Written by Paul Kurtz, Co-Founder & CEO @TruSTAR Technology

October is Cybersecurity Awareness Month. This has been true for the last 14 years. As each year passes we seem to be made aware of more severe security problems rather than learning how to better protect ourselves. This month we have seen a steady stream of information about very serious hacks involving Equifax, Yahoo, and NSA — and we are not yet even halfway through the month.

Statistics from Cisco’s 2017 Security Report show that it takes an average of 200 days for a company to uncover a hack. Once a company knows, it hires a forensic firm, retains counsel. and might call the FBI. A company typically doesn’t disclose what it knows until forced to do so under a myriad of state data breach notification laws or news of the hack leaks. This extends the amount of time adversaries can continue hacking — using the same techniques — until the problem becomes public and defensive measures are deployed. Sigh.

There is some good news to report though. Tens of Fortune 500 companies have recognized that it is critical to close the gap and have a real-time understanding of cyber events underway around them. For example, by having access to data about active hacks exploiting Apache Struts vulnerabilities, participants were able to see attacks underway against companies in real-time as soon as US-CERT released the Common Vulnerabilities and Exposures (CVE) on Apache Struts in March. This vulnerability, as readers may know, was exploited at Equifax.

How were companies able to see these attacks? Because companies in organizations like the Cloud Security Alliance elected to report events to each other in real-time without attribution through a common technology exchange and correlation platform. These events are typically not “breaches,” but data on suspicious activities identified by security systems and operators. When company data streams are correlated with others, the findings are astounding. Their knowledge is enriched. Not only can companies understand attacks underway against others, but they can also see how data from other providers — including the Department of Homeland Security — corroborates their own reporting. Trending malware against known vulnerabilities is available and easily consumable by others involved in the exchange. This allows “tip-off” of problems saving time, resources, and accelerating mitigation while reducing risks to the company.

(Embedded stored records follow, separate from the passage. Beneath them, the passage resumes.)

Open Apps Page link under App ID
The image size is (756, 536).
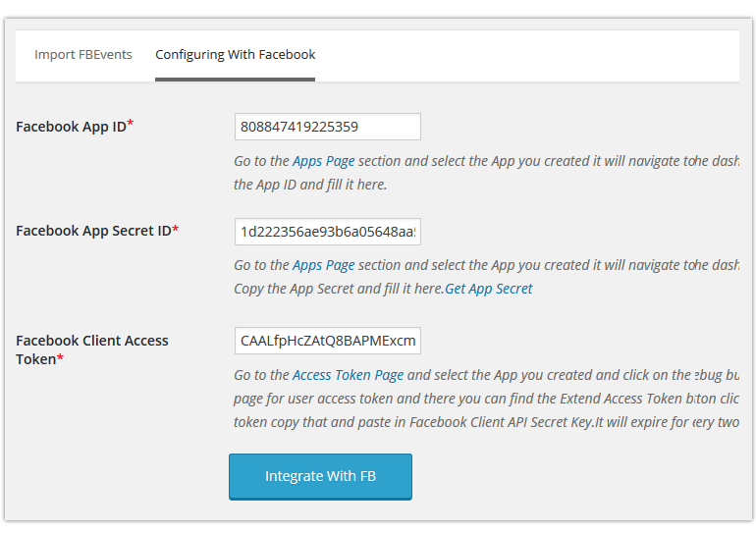[324, 161]
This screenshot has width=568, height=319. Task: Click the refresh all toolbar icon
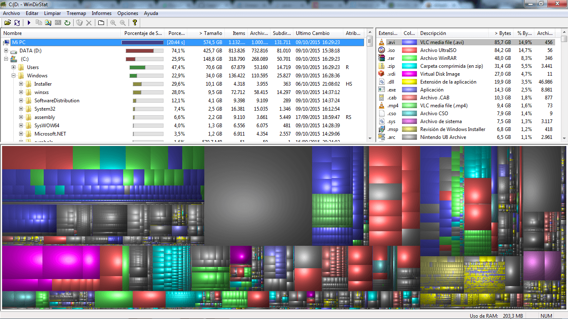click(x=17, y=23)
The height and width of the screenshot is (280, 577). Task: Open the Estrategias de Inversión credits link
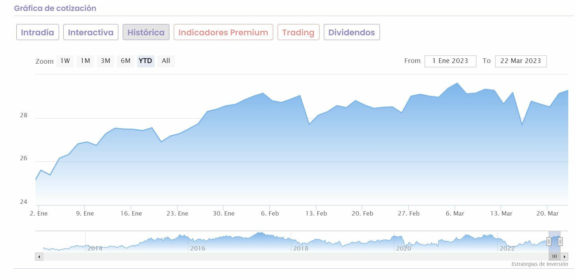pyautogui.click(x=539, y=264)
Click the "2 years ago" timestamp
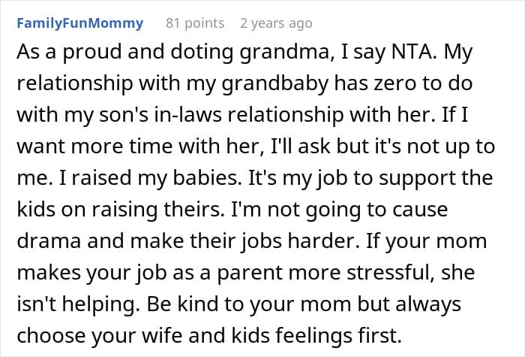 click(275, 23)
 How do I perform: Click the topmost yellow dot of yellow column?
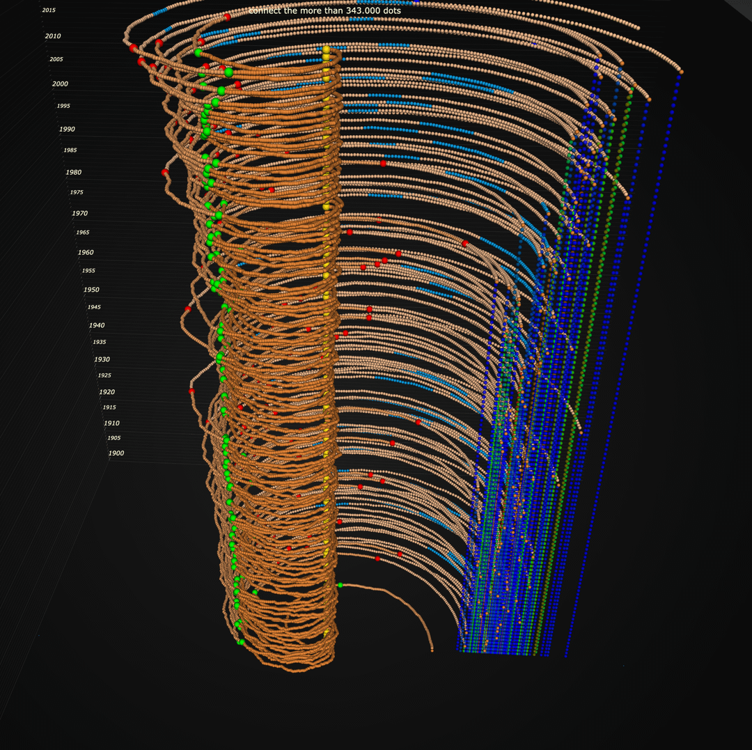click(326, 49)
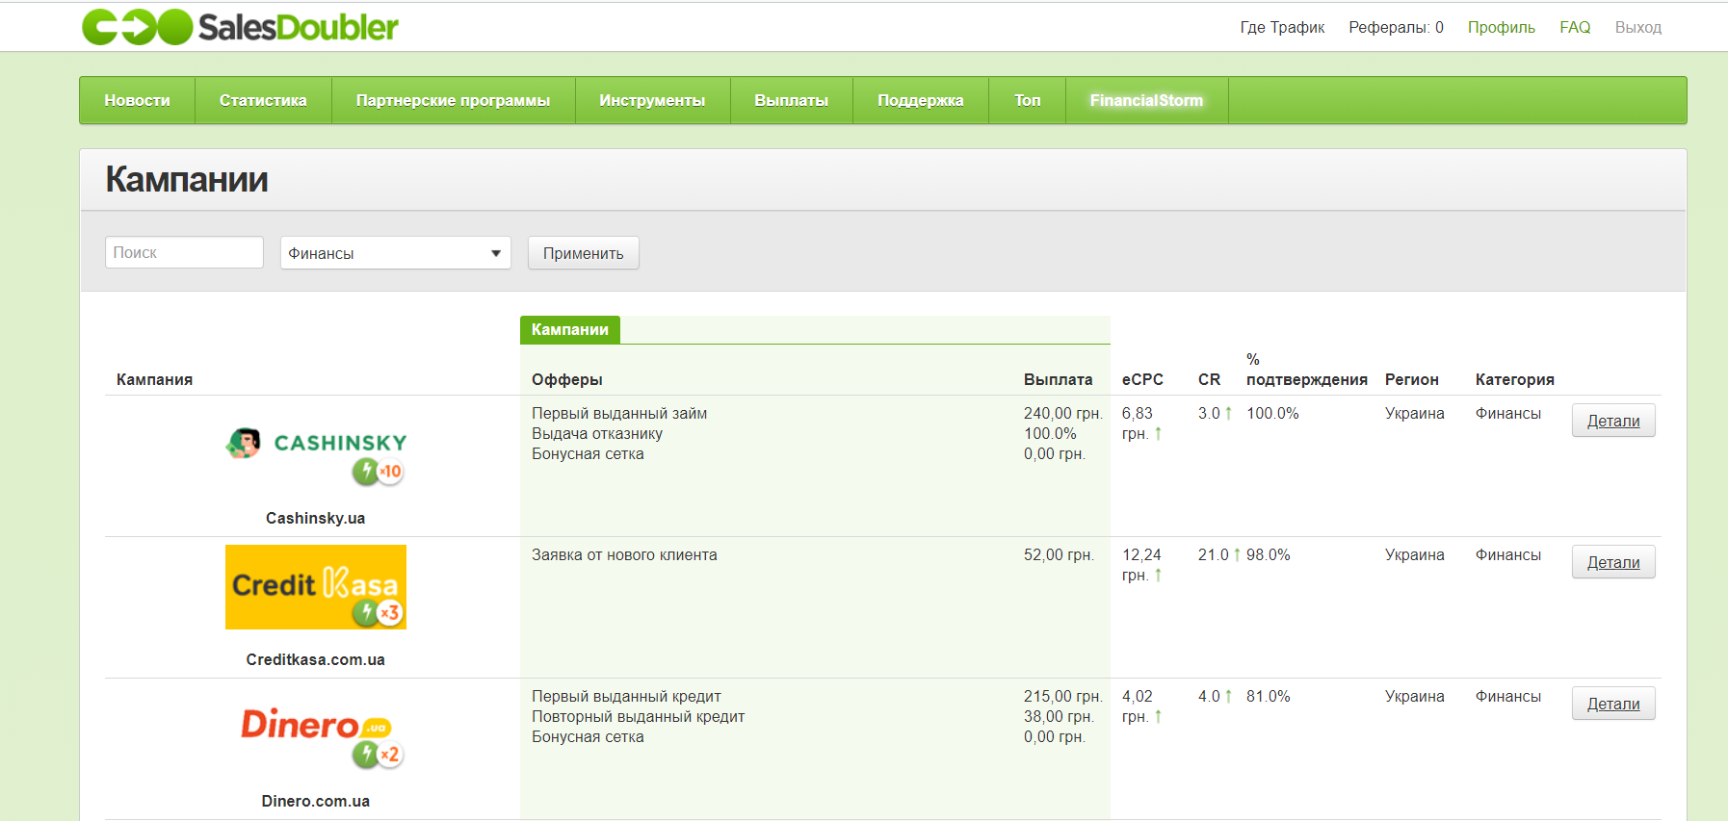This screenshot has width=1728, height=821.
Task: Open the Финансы category dropdown
Action: [395, 253]
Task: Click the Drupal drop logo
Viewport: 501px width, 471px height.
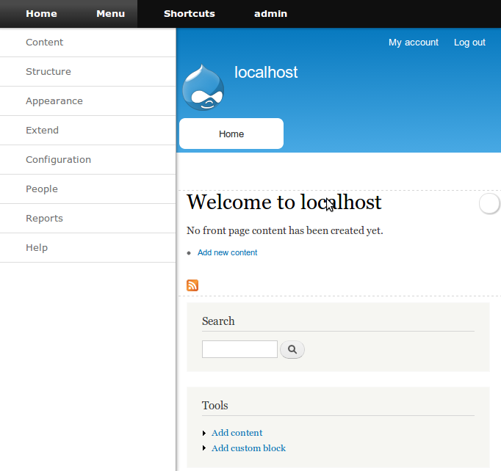Action: (x=203, y=89)
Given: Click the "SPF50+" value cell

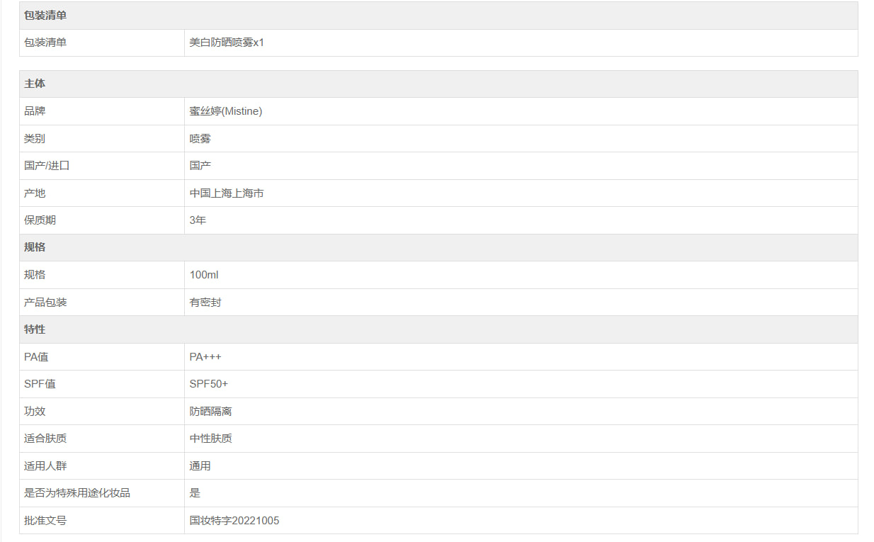Looking at the screenshot, I should tap(209, 384).
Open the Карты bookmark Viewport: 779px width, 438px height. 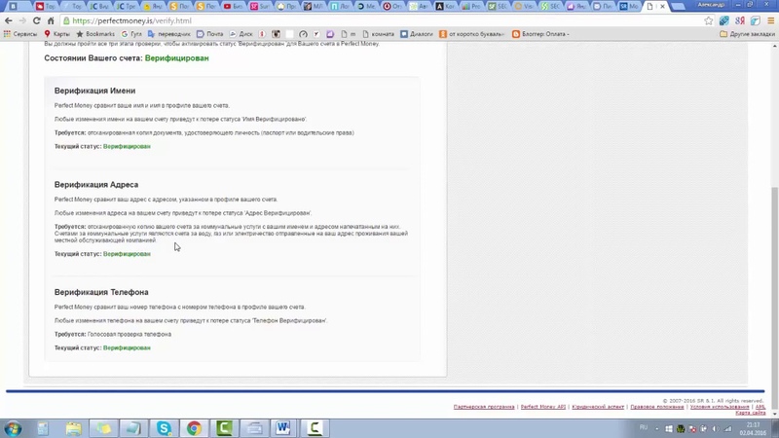[56, 34]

This leaves the question of when remaining ignorant of attacks underway is acceptable. The answer lies with the risk tolerance of CEO’s and their boards of directors — not the company’s security team.

While NIST’s Security Framework encourages participation in information exchanges, there is no requirement for companies to be cognizant of events underway around them. This has seemed like a bridge too far for legal and technical challenges. Legal fears have been eased by the Cyber Security Act of 2015 which identifies the types of data that can be exchanged without liability risks. Technical challenges have been overcome through technology to remove attributable data such as personally identifiable information (PII) on the fly and permission-based enclaves to preview correlations with other events before it is shared with others. Enriched data is now available on a real-time basis. This insight comes from CEOs with a commitment to engage and a realization that contributing to a common understanding of attacks underway is critical to managing growing risks to their companies.

A transformation is underway. The question for other CEO’s is: when is not knowing acceptable to you? Ask Equifax’s former CEO.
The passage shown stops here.